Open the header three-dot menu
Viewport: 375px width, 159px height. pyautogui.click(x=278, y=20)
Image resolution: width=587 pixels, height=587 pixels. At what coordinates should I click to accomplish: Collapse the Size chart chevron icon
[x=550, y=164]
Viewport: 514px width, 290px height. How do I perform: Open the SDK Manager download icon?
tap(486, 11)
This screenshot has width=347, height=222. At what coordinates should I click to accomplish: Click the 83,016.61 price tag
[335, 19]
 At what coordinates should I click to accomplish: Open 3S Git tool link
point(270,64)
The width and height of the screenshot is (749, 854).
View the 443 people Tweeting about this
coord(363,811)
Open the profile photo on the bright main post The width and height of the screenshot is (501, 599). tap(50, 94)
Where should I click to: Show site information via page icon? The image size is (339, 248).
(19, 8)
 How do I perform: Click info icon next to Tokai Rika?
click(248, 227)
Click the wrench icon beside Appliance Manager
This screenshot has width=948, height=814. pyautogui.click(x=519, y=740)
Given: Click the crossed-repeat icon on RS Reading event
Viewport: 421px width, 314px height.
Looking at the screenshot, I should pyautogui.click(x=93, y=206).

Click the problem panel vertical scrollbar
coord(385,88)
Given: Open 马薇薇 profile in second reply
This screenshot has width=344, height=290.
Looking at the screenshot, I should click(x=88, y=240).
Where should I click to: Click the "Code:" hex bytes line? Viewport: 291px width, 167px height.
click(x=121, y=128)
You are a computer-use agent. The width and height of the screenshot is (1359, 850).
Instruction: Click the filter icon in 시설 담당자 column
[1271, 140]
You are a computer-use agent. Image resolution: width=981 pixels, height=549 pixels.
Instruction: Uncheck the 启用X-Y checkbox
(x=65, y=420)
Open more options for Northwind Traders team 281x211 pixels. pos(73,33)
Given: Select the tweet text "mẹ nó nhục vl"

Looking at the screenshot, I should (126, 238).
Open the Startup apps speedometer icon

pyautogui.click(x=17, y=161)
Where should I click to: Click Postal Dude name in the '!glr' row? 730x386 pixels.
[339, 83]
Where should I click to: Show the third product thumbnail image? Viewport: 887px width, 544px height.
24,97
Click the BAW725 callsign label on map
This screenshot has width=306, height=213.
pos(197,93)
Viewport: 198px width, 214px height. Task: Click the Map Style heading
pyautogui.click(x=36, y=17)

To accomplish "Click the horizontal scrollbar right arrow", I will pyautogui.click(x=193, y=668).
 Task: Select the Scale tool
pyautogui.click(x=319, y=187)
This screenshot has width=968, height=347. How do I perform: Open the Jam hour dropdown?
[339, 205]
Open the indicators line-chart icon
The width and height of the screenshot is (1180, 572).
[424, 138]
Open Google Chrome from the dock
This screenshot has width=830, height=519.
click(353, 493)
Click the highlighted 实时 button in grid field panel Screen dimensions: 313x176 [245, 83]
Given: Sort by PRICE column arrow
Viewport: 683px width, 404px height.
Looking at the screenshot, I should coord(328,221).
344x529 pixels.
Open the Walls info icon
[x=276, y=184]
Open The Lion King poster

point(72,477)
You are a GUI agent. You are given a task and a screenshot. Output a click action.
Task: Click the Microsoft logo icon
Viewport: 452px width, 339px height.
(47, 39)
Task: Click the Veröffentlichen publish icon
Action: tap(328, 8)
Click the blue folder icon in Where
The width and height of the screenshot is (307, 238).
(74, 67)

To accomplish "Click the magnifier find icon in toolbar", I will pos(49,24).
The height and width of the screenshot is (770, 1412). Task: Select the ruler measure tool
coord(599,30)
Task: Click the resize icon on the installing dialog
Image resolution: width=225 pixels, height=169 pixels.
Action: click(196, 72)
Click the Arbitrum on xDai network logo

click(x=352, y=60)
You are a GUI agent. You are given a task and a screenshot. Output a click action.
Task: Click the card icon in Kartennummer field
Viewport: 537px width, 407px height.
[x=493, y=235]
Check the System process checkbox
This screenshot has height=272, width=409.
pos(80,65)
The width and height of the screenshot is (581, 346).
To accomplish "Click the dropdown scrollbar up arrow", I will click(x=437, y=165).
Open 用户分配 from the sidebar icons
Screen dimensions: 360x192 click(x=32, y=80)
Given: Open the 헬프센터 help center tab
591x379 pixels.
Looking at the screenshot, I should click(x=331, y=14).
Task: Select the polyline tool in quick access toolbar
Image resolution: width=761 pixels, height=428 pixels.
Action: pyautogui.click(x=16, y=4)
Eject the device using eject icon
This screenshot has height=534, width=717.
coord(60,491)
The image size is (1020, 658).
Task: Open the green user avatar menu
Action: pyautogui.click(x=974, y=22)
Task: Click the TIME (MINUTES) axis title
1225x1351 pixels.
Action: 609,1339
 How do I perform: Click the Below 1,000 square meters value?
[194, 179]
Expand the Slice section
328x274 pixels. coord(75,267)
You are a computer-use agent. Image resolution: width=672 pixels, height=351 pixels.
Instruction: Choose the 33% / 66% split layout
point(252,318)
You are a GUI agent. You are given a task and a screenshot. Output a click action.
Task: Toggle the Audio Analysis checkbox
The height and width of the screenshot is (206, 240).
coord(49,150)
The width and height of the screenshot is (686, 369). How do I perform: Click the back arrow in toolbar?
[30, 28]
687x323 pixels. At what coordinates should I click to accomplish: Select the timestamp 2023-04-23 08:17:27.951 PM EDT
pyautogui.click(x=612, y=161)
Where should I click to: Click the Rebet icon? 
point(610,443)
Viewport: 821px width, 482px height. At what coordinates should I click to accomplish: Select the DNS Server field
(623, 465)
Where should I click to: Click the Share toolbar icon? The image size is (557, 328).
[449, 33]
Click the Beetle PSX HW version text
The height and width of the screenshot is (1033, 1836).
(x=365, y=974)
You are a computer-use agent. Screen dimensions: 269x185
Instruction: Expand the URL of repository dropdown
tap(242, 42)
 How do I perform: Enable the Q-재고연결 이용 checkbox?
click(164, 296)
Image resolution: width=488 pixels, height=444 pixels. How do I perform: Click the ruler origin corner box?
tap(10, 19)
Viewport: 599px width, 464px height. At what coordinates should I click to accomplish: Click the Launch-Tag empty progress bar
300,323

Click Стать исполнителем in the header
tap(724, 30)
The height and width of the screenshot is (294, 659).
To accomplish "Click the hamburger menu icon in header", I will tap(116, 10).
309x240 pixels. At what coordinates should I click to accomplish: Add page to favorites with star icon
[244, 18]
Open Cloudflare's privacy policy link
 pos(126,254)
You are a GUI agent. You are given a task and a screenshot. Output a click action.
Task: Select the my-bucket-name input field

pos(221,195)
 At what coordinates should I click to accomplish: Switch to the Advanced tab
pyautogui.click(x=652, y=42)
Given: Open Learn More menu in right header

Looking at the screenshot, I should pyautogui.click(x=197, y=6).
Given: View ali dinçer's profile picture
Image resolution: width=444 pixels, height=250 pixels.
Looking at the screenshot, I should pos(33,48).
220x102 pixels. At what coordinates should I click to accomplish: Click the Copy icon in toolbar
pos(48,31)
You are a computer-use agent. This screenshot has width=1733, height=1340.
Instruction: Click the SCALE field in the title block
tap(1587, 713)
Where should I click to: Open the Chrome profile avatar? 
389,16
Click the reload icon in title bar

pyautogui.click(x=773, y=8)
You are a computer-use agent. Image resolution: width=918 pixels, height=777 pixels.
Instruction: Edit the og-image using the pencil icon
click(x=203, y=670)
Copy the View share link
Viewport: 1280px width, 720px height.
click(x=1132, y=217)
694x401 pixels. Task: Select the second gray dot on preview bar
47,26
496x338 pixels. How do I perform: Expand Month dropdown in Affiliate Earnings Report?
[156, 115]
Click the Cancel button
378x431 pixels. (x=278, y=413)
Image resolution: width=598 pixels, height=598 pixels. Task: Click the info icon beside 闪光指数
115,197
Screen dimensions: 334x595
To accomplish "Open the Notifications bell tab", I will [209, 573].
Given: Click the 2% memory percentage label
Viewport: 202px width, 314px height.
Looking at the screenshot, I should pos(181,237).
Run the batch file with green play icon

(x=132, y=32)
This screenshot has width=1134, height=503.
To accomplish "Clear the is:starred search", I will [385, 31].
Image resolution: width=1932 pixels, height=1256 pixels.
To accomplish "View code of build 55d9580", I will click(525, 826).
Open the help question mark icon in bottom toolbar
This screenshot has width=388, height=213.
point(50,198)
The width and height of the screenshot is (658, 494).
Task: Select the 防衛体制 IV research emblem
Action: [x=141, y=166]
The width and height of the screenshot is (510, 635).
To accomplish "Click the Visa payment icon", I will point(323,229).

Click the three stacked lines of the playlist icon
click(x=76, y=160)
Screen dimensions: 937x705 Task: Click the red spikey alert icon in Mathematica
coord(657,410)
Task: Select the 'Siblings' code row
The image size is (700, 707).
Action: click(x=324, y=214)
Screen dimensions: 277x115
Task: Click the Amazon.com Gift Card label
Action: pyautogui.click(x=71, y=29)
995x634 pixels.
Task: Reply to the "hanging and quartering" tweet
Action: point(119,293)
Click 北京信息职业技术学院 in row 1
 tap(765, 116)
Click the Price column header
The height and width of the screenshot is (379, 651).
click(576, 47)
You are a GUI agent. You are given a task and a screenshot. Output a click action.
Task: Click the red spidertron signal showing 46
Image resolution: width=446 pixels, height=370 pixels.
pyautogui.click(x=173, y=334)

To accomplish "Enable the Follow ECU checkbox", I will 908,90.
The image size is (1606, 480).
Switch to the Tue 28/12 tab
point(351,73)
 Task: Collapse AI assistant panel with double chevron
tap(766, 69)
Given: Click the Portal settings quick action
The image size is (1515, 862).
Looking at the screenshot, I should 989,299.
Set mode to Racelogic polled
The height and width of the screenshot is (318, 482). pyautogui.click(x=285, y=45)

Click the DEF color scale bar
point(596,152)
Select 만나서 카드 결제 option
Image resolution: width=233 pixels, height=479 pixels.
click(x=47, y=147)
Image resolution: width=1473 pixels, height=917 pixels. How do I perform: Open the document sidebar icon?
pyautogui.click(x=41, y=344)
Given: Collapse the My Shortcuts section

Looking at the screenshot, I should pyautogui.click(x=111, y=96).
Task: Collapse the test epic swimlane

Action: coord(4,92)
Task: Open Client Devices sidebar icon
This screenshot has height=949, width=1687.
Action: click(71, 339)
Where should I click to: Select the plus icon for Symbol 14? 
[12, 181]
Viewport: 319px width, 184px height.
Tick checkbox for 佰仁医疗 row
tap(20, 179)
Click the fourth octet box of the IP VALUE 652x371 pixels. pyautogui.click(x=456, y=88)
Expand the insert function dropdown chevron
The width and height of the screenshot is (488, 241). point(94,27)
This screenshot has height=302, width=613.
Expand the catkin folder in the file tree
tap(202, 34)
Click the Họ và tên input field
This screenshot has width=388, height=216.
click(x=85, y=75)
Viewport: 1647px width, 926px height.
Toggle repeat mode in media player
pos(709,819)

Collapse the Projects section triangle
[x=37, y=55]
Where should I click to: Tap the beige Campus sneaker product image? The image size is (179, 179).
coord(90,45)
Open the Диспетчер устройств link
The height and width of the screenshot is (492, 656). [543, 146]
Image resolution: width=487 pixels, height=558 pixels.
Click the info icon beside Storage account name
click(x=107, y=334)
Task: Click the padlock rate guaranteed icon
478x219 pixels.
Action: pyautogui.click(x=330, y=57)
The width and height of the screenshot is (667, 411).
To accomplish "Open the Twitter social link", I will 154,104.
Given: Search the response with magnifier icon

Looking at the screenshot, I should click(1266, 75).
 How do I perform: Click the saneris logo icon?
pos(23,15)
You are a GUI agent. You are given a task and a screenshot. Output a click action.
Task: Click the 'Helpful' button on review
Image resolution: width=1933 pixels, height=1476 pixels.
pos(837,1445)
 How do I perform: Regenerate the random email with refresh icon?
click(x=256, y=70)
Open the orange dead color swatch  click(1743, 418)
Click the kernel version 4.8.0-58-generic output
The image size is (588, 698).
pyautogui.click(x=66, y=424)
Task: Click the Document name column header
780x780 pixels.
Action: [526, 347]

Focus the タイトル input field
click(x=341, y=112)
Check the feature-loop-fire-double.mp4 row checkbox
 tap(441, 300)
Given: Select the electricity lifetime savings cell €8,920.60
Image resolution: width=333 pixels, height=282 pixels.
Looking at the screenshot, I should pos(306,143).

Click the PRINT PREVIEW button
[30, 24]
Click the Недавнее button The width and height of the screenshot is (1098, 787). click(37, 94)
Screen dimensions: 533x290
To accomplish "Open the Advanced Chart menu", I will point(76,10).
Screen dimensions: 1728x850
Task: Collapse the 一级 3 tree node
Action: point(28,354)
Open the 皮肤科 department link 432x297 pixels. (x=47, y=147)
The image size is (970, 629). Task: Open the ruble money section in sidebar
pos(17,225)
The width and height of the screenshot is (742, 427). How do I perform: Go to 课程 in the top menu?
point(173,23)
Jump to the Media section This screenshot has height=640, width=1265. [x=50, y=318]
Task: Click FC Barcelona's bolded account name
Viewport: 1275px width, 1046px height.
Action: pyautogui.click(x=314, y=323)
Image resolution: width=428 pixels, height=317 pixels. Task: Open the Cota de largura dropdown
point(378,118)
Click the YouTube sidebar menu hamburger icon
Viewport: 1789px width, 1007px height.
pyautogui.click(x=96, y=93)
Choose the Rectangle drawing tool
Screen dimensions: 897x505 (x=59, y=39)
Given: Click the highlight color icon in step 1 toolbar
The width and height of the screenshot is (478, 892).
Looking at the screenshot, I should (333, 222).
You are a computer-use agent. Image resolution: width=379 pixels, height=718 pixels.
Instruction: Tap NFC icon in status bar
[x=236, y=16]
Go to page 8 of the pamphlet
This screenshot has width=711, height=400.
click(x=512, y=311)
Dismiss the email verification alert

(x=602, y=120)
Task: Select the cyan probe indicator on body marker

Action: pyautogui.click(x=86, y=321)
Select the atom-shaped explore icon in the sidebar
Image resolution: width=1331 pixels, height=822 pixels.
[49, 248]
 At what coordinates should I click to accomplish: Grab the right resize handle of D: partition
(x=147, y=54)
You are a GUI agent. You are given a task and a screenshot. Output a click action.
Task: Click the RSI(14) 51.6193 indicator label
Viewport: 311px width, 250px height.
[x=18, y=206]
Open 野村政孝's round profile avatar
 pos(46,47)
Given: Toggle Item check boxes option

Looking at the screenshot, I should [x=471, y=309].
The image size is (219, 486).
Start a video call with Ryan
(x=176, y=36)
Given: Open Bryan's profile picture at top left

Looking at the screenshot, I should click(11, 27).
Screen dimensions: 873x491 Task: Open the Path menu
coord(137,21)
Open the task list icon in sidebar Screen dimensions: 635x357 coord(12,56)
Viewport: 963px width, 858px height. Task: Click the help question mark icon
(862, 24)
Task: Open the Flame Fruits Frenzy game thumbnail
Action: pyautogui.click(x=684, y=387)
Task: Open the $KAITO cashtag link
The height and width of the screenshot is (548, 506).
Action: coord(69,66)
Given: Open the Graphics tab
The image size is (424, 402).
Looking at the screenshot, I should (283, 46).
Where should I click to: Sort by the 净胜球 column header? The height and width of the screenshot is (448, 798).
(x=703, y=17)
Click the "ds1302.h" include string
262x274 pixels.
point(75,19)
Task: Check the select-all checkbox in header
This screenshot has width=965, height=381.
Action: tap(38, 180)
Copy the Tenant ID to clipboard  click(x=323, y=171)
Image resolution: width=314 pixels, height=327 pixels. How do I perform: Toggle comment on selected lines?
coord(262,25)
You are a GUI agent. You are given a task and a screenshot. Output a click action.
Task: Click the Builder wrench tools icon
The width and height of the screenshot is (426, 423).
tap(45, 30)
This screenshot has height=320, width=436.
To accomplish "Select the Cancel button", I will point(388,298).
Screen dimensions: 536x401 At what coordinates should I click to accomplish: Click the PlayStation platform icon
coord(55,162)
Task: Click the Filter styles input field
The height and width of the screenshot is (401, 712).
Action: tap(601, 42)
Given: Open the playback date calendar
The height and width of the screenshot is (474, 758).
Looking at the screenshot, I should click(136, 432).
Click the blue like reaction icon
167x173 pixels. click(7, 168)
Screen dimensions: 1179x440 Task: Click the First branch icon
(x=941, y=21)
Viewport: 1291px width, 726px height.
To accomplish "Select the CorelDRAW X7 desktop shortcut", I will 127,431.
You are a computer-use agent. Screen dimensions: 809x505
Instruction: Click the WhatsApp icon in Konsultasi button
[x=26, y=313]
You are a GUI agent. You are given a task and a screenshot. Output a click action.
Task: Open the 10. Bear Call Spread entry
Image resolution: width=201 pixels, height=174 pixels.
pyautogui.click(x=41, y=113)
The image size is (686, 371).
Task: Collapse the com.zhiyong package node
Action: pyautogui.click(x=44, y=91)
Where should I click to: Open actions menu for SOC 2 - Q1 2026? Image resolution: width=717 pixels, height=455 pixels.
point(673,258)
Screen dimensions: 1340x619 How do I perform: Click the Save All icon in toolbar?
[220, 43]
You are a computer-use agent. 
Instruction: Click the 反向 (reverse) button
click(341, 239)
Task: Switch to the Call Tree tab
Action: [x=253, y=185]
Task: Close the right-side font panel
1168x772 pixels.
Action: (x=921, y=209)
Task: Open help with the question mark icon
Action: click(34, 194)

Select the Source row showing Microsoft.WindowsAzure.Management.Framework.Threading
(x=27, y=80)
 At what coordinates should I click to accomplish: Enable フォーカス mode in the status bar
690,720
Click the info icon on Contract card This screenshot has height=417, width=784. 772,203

Task description →
Copy the part of the listing that opens with the line containing "will pyautogui.click(x=193, y=668)." and closes with the line containing "[x=276, y=184]", keeping every line unchanged.

Exercise answer →
To accomplish "Click the horizontal scrollbar right arrow", I will pyautogui.click(x=193, y=668).
 Task: Select the Scale tool
pyautogui.click(x=319, y=187)
This screenshot has width=968, height=347. How do I perform: Open the Jam hour dropdown?
[339, 205]
Open the indicators line-chart icon
The width and height of the screenshot is (1180, 572).
[424, 138]
Open Google Chrome from the dock
This screenshot has width=830, height=519.
click(353, 493)
Click the highlighted 实时 button in grid field panel Screen dimensions: 313x176 [245, 83]
Given: Sort by PRICE column arrow
Viewport: 683px width, 404px height.
Looking at the screenshot, I should coord(328,221).
344x529 pixels.
Open the Walls info icon
[x=276, y=184]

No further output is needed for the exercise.